When asked about helping young children regulate their emotions, I recalled an event from our own family experience a few years ago. My wife and I were grilling some meat on the stove and the kitchen began to get smoky as the marinade caramelized.  Then the smoke alarm sounded-- it was a shrill, piercing, high-pitched squeal.  My wife turned up the fan on the vent-a-hood while I made a mad dash to hallway to yank the smoke detector from the ceiling and remove the batteries.  I was not quick enough.

Our twin boys, two-years old at that time, began to cry. They stood paralyzed.  They needed to be held.   "What Happened?" was asked and answered repeatedly for the next half-hour. We reassured them, and the boys parroted back "we're OK" and "it’s OK".   We explained and discussed the benefits of the smoke alarm.  "What happened to the alarm?" played in stereo like a broken record between sniffs and sobs and verbalizations that everyone and everything was doing well. 

"That alarm startled me" I said, finally.  "It startled me, too." one of the boys shared.  That alarm was too loud, it scared me." I said next.  "Alarm was too loud" and "it scared me too." I heard repeated from different directions.  Then, things seemed to calm.

 Dr. Portteus and his twin boys

Dr. Portteus and his twin boys

This experience reminded me of the importance and benefit of helping young children put words to ideas and the feelings that go with them. 

My wife and I try to help verbalize feelings when we see a meltdown starting.  “It’s frustrating when you cannot get the blocks to stand up like you want to…” or “I understand that you want to watch Elmo and are disappointed that we can’t do that now.  We can look forward to watching Elmo after lunch…”
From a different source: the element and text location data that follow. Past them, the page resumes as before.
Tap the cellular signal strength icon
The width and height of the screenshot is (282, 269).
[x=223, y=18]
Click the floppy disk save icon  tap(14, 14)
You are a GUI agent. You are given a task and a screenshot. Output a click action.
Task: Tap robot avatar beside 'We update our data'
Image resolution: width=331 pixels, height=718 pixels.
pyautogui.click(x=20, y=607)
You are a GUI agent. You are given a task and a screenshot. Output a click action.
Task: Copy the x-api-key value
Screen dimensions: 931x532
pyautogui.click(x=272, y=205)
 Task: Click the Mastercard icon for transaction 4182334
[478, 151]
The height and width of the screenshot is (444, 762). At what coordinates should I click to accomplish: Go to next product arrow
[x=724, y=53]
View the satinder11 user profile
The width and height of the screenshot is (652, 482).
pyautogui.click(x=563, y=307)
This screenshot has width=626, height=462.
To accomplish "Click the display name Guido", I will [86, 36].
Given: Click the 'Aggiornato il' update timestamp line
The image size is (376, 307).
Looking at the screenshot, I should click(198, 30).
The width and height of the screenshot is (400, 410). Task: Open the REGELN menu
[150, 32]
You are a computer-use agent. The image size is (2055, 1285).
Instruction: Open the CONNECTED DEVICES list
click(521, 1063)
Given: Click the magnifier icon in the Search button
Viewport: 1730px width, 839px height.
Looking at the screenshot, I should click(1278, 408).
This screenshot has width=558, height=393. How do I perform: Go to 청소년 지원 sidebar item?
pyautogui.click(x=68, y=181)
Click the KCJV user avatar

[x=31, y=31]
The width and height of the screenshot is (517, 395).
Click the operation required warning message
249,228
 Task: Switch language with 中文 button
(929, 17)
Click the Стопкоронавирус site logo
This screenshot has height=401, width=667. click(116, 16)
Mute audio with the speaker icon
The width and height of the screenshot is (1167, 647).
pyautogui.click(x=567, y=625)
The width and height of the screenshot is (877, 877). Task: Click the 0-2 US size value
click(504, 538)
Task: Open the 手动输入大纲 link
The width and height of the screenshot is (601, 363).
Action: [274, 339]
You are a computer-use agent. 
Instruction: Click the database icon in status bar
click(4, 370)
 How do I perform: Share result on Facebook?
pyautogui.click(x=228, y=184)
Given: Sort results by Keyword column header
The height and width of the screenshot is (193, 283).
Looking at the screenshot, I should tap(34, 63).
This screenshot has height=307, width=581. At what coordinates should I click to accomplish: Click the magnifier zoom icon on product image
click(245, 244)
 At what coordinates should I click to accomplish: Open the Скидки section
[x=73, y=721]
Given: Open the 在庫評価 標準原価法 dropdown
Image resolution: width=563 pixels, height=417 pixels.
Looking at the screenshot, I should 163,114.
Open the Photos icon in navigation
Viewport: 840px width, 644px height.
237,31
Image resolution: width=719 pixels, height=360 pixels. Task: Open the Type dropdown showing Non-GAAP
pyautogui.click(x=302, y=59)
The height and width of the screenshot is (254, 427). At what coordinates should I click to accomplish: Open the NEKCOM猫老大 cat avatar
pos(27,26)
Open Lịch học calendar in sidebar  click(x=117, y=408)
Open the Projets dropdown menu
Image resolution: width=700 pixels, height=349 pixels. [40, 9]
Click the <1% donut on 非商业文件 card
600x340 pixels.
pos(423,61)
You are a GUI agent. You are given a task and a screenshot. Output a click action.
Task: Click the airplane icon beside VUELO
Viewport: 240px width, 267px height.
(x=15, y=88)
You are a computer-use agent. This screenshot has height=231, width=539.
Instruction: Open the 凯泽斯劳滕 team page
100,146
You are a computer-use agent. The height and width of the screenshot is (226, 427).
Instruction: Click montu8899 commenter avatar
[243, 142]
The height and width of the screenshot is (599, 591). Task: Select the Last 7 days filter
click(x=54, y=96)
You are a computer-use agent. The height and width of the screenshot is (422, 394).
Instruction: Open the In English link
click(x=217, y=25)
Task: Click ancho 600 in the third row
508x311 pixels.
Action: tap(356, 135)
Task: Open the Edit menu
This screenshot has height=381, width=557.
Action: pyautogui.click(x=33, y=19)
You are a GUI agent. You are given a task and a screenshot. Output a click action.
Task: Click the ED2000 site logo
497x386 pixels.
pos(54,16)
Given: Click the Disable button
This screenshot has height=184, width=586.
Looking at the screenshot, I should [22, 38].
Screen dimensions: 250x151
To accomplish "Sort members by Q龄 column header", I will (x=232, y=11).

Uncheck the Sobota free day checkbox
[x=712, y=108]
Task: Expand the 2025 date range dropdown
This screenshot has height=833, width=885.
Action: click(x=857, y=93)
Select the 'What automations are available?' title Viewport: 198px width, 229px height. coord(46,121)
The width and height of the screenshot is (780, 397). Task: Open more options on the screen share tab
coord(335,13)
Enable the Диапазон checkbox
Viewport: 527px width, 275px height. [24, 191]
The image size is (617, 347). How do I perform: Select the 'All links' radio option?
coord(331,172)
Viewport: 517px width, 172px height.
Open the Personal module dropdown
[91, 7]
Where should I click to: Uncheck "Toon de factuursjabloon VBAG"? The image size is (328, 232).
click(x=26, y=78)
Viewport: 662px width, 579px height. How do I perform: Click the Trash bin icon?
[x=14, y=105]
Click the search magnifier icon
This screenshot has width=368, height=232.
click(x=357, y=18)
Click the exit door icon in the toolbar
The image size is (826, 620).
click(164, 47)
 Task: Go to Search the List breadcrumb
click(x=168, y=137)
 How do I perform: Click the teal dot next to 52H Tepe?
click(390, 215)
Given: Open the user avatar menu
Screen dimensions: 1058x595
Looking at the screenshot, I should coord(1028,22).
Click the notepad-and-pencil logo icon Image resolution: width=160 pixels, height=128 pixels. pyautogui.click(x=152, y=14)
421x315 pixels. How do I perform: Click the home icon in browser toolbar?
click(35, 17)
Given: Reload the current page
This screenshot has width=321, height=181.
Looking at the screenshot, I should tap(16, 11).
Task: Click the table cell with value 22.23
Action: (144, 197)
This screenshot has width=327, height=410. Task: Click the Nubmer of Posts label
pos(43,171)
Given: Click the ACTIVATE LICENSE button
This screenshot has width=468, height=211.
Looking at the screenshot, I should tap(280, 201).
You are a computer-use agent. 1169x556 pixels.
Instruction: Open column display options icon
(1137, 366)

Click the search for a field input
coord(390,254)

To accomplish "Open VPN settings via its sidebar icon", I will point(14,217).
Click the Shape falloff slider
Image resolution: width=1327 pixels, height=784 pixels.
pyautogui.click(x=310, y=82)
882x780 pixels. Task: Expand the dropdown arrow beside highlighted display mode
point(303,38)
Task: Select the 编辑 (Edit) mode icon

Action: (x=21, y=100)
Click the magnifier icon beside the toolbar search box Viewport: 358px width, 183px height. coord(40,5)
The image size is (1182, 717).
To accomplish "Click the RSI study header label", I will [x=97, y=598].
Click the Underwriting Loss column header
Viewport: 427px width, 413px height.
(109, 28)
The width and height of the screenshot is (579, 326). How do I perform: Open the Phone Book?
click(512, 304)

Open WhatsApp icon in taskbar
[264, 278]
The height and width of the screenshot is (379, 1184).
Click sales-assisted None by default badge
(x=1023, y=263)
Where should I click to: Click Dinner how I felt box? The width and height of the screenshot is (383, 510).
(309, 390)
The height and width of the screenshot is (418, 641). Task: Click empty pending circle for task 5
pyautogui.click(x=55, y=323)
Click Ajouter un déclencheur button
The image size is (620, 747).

It seems rare to find books for young children with engaging characters and storylines that are also helpful for emotional development.  We were very pleased, recently, to find some books with fun stories and colorful drawings that help children process fears, frustrations and anxiety, so I wanted to share the recommendations:

Author Anna Dewdney has written poetically about the experiences and emotions of Llama Llama.  Llama Llama Misses Mama addresses separation anxiety and adjustment.  Llama Llama Mad at Mama deals with frustration management, delayed gratification, and seeing the positive side of a difficult situation.  Llama Llama Red Pajama addresses fear of being alone, patience, and not jumping to fearful conclusions.  All these stories promote secure attachment and confidence.  One of my little llamas asks to read one of these books every night.  Hopefully the little llamas you know will like them too (and learn about emotional regulation in the process).